I'm paying $78/month for Comcast's DOCSIS 3 tier from which I get 22mbps/5mbps on non-PowerBoosted state (30/10 when PB is active), which I don't think is necessarily unreasonable given the capabilities that the speed provides for.
Personally,
Paying $78 for ANY internet speed is stupid!! Granted, I know if you want to go faster, you pay more, but if you're so greedy you have to start paying THAT much for internet, that's beyond my reasoning capabilities!
KingKuei6
join:2002-11-18
Union City, CA

KingKuei6

Member

And no offense, but you basically fit into the average population of a provider's subscriber base. If your sense of reasonable price is say $30/month, then that's what the providers have to target. If that means providing 3.0mbps max, then that's what you'll get. There are others who are paying $100-$130 for even faster connections. Verizon DSL meets your needs; fine. Perhaps you don't have any uses for a faster pipe, but others do. That doesn't make us greedy, it just means that we have applications or content that require it, such as 3-way video conferencing, large batch uploads, VOIP, etc.

Let's face it though. You can go get 56k dial up for $5 a month. It takes you to the same Internet, right? Why not just pay for that instead of whatever you're paying now: $13, $20, $30+ for DSL? But obviously webpages are no longer just static lines of text with cheesy clip art graphics. Now it's rich content with images and videos and ads. So you needed a faster pipe, because waiting 78 seconds for the NYTimes to load on 56k is painful when it might take just a few seconds on a faster connection. Waiting 1 hour to download a program like Adobe Acrobat is probably not an experience worth having on 56k. So you see, at some point content will necessitate the need for a bigger pipe.

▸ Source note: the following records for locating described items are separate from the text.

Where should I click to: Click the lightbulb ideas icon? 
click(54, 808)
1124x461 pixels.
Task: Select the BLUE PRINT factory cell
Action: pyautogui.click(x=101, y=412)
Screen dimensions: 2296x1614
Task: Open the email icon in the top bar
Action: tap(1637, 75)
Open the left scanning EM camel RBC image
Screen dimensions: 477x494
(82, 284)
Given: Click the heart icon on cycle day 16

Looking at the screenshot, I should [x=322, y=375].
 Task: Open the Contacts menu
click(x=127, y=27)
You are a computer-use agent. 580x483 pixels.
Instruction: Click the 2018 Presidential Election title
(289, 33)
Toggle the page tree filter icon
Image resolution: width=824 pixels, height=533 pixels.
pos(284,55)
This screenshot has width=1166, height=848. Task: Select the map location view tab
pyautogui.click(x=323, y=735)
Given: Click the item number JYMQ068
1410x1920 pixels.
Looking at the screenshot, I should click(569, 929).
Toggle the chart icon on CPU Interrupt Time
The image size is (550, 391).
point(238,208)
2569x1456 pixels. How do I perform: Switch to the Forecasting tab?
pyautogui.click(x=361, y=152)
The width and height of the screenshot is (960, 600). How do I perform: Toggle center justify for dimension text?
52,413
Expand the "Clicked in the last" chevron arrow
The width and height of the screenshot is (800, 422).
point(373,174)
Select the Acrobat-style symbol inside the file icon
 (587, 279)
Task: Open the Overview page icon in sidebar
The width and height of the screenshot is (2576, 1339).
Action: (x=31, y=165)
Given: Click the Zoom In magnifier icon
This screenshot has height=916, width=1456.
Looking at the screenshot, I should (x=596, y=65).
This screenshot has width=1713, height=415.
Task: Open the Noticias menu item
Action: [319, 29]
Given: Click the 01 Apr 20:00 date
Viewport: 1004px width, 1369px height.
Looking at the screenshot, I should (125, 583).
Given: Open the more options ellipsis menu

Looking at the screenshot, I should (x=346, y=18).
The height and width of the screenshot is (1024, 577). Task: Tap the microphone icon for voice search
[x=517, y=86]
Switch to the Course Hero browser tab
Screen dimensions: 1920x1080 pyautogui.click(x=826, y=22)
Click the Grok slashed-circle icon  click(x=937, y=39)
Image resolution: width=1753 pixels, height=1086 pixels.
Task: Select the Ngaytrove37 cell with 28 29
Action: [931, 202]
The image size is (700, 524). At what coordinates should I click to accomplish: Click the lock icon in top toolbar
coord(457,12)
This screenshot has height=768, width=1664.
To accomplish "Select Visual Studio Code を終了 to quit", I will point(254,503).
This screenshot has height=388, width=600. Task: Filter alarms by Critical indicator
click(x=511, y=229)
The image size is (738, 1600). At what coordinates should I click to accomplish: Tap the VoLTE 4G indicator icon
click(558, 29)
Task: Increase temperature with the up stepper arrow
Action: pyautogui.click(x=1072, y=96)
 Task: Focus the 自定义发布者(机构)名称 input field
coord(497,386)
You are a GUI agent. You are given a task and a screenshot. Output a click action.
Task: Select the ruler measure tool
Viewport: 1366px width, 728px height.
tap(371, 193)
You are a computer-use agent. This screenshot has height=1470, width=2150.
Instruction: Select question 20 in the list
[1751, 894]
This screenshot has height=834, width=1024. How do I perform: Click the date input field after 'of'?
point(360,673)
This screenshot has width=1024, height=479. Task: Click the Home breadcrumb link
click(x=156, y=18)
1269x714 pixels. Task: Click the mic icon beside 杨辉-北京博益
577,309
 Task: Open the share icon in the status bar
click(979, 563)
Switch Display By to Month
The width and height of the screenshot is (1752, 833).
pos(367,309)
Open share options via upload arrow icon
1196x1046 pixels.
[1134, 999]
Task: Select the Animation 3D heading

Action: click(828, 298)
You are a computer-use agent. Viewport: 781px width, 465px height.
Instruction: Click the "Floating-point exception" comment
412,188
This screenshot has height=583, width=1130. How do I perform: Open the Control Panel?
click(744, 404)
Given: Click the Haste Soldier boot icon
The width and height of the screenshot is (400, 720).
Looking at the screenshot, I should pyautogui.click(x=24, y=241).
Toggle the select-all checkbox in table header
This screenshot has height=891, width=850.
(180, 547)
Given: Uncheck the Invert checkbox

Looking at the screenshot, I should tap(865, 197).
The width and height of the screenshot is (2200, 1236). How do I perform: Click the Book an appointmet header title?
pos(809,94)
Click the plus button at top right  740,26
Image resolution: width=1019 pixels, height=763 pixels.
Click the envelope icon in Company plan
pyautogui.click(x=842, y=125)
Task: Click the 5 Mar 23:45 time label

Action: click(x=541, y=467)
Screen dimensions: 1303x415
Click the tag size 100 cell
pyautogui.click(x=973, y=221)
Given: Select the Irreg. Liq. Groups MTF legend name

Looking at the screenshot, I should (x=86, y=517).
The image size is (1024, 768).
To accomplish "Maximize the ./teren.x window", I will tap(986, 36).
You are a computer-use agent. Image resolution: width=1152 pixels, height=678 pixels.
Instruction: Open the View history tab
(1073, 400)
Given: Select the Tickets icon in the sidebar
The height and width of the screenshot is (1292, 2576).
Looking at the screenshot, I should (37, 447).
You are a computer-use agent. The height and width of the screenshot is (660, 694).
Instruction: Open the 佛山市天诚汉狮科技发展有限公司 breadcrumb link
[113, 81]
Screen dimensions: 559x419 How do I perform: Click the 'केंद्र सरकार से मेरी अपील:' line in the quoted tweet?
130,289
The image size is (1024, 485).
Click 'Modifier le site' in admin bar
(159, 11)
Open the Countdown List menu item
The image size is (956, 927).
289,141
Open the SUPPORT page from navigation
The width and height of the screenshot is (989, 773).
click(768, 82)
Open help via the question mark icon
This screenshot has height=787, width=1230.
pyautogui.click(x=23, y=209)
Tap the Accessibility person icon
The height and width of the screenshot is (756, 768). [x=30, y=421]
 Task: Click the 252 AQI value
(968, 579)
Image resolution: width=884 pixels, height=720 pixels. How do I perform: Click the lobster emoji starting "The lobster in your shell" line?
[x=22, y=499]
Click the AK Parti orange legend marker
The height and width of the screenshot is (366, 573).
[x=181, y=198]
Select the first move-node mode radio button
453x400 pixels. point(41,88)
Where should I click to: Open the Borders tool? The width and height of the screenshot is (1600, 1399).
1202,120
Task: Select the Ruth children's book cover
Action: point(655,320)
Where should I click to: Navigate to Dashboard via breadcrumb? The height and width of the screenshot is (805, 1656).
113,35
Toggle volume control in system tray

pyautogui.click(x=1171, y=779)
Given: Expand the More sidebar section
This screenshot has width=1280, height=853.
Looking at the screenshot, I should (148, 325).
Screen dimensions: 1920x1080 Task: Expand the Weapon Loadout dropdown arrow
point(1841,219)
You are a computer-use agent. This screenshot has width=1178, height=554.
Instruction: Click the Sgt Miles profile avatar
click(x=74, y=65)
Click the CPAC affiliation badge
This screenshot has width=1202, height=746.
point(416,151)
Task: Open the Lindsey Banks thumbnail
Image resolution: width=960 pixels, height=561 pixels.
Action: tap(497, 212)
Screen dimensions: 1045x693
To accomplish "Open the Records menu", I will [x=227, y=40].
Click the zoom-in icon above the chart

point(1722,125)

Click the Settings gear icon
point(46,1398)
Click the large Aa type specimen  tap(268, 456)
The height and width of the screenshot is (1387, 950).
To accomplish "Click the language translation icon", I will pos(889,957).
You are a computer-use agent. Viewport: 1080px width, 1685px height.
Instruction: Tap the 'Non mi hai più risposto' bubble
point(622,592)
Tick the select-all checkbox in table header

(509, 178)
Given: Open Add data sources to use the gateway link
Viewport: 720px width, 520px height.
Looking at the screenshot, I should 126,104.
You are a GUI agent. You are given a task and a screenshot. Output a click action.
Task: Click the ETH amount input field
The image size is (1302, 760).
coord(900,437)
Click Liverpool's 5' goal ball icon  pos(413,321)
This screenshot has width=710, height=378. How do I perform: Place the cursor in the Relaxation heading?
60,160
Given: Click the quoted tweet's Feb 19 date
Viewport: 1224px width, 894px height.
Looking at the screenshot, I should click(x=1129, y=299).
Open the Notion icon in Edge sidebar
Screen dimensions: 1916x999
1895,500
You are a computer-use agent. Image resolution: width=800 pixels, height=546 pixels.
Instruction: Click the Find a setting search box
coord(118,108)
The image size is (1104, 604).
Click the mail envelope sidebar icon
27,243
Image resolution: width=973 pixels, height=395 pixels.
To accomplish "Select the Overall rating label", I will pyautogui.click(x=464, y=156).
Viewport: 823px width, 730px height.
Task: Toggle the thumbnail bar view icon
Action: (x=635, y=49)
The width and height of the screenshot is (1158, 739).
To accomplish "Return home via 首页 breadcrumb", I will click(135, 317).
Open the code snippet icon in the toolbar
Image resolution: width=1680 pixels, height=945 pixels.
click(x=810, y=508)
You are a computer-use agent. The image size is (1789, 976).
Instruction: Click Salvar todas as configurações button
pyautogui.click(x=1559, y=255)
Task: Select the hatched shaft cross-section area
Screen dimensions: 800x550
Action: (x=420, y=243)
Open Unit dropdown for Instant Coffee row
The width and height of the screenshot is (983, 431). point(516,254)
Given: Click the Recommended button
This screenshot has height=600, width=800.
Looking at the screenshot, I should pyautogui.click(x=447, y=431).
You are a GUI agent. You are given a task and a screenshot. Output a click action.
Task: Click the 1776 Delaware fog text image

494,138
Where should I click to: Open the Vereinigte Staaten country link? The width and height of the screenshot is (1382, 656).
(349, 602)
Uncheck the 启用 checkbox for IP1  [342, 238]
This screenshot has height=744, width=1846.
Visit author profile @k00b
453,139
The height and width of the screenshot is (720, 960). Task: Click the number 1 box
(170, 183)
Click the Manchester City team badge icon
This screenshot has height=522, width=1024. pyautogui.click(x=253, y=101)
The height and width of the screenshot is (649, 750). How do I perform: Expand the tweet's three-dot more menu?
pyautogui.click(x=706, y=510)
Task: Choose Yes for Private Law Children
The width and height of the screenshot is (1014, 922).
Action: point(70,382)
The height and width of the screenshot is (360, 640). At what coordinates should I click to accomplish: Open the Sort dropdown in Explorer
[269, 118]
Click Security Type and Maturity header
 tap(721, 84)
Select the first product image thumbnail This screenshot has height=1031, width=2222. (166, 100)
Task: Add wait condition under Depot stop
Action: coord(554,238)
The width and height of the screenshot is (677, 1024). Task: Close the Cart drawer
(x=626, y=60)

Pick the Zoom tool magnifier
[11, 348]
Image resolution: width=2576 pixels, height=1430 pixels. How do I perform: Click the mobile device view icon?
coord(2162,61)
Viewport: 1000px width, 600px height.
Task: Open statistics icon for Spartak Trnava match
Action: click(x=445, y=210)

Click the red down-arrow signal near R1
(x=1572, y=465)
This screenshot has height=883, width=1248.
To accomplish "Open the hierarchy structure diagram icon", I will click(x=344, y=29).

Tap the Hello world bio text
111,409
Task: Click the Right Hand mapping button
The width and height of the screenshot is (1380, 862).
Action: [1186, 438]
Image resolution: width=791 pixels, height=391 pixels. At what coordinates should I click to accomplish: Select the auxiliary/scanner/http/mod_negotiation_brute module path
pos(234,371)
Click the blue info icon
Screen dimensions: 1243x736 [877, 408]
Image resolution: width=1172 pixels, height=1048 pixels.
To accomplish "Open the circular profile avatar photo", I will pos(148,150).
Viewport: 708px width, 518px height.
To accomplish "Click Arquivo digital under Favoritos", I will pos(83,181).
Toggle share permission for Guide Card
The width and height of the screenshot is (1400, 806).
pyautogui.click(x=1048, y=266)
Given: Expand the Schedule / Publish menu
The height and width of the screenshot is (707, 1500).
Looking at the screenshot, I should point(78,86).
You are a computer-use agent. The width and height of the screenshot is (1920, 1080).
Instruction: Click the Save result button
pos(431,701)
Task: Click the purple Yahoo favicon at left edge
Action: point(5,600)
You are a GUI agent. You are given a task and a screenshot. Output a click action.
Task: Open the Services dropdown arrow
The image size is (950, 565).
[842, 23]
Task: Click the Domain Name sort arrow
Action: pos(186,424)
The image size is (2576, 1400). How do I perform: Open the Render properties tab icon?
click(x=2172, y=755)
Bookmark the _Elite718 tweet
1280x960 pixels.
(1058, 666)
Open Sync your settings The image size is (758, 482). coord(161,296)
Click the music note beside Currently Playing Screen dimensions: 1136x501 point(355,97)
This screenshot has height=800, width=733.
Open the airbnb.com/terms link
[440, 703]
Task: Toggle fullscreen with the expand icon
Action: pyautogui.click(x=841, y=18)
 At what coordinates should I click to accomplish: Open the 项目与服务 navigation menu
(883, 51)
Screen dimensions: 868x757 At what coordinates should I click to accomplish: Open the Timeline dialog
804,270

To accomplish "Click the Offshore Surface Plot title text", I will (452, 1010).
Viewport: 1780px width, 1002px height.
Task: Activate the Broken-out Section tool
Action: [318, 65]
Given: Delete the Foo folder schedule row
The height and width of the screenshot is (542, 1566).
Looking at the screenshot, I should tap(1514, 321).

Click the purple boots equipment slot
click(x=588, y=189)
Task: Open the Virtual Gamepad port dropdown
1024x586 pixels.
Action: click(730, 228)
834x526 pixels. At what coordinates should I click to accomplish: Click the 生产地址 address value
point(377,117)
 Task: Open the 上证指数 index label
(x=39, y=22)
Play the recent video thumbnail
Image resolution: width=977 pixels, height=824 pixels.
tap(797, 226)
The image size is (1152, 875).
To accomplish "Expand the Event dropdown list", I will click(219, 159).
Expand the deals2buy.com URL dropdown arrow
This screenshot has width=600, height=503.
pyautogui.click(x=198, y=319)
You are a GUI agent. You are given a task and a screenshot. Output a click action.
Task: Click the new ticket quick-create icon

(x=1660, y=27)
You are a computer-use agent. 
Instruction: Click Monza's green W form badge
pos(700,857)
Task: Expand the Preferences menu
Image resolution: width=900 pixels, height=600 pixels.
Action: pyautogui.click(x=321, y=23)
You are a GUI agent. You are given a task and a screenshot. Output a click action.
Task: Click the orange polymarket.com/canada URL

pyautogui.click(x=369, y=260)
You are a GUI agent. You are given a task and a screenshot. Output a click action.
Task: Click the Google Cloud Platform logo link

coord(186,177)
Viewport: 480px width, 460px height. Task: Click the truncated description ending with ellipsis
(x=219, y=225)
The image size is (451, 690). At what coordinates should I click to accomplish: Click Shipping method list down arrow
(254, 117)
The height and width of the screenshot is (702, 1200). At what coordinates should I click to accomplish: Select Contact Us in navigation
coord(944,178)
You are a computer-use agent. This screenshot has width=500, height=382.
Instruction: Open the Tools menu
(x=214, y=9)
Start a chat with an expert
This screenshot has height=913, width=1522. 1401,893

The hope is that BEFORE that happens, those faster pipes will have already made it to the average consumer at a price point that they average consumer is willing to pay.

But my point was that the service providers are EXPECTED to provide this service, but the marginal revenue generated from lower cost services, means that they need wide user adoption in order to recoup and offset the massive costs of infrastructure development. But content is moving far quicker than infrastructure at this point, and I was simply trying to drive in the issue of sustainability of the current business model. At some point, something major is going to have to change if we're to keep up.